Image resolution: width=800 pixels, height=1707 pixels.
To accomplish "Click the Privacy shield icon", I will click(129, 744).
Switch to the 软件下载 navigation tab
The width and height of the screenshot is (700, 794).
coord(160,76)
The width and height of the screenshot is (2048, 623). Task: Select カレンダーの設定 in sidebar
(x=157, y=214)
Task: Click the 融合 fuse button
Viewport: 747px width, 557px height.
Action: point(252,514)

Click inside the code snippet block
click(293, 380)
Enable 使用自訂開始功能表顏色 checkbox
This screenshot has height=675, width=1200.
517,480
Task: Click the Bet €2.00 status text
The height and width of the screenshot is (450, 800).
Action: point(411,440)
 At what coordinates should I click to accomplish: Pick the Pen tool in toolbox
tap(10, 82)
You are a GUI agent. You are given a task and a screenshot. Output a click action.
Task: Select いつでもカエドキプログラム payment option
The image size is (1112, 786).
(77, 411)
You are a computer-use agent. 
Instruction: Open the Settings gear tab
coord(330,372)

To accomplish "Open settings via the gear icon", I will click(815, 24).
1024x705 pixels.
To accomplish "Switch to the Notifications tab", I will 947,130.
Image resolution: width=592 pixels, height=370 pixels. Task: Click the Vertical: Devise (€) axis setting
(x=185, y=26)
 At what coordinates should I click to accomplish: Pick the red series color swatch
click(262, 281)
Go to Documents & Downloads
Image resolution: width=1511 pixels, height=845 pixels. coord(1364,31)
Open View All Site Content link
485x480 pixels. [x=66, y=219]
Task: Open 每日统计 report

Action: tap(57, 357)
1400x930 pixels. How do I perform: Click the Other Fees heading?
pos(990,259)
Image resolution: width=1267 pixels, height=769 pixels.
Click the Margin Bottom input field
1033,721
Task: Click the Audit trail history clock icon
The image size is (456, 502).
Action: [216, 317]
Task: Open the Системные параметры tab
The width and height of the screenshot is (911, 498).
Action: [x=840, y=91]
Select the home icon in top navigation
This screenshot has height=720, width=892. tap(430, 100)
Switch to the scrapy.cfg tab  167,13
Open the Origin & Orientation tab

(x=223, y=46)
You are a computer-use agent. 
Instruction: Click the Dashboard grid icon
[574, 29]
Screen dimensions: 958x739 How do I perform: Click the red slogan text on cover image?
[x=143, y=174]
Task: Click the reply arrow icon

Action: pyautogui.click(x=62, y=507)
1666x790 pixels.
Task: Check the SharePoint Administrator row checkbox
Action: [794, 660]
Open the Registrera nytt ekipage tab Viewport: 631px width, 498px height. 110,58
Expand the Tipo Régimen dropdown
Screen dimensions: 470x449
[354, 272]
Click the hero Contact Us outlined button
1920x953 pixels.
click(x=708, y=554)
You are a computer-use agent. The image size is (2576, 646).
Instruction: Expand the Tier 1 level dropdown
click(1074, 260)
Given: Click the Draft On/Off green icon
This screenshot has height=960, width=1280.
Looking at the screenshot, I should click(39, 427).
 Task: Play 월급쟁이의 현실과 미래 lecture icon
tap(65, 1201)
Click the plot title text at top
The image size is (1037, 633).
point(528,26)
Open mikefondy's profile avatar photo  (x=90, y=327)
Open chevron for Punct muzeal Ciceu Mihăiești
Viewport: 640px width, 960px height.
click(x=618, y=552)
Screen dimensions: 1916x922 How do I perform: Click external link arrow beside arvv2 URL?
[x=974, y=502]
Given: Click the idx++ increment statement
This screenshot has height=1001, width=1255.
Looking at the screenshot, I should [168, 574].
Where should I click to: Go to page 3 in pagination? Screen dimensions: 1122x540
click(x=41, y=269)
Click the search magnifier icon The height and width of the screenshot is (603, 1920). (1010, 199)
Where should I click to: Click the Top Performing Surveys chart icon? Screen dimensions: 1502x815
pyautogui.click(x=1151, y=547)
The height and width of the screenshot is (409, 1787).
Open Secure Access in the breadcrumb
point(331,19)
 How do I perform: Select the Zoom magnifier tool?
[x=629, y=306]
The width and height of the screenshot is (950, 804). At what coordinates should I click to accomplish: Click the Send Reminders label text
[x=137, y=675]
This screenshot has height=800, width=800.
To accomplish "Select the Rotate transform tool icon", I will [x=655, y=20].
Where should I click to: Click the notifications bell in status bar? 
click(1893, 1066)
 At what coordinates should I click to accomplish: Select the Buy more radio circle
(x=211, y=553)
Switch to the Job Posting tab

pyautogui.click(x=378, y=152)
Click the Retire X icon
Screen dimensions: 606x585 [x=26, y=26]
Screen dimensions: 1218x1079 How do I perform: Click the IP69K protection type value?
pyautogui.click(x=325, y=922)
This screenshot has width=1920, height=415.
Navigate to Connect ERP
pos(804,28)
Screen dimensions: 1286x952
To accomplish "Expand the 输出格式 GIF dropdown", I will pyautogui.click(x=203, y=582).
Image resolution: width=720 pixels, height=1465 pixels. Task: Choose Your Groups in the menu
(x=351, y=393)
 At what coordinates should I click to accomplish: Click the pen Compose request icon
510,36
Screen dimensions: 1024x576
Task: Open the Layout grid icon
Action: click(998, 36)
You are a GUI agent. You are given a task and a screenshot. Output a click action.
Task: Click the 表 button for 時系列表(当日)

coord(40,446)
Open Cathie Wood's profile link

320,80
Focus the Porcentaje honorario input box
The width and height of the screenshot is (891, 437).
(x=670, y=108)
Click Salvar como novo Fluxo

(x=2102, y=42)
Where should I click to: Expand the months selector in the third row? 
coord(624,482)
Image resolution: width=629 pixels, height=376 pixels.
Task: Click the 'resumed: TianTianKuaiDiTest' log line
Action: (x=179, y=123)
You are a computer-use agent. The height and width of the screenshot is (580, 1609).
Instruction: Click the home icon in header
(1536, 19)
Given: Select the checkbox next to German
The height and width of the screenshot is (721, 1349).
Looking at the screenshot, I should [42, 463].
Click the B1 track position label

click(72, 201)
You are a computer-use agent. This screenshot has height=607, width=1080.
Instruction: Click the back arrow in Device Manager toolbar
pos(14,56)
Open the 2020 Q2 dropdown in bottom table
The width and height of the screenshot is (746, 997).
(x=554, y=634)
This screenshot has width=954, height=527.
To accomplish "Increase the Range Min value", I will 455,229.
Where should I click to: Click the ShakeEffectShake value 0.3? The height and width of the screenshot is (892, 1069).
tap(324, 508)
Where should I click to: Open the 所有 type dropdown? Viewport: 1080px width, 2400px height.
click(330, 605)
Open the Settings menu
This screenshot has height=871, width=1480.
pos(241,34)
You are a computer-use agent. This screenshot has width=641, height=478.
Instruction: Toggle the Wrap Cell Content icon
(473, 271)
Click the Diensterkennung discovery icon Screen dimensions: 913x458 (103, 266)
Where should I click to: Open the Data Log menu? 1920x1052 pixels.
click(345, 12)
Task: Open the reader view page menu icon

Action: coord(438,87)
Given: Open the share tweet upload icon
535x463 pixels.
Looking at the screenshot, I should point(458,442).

□ □ □ □

YOUR GOAL. Among the lines above, count those containing "computer" and give only that count.

ANSWER. 6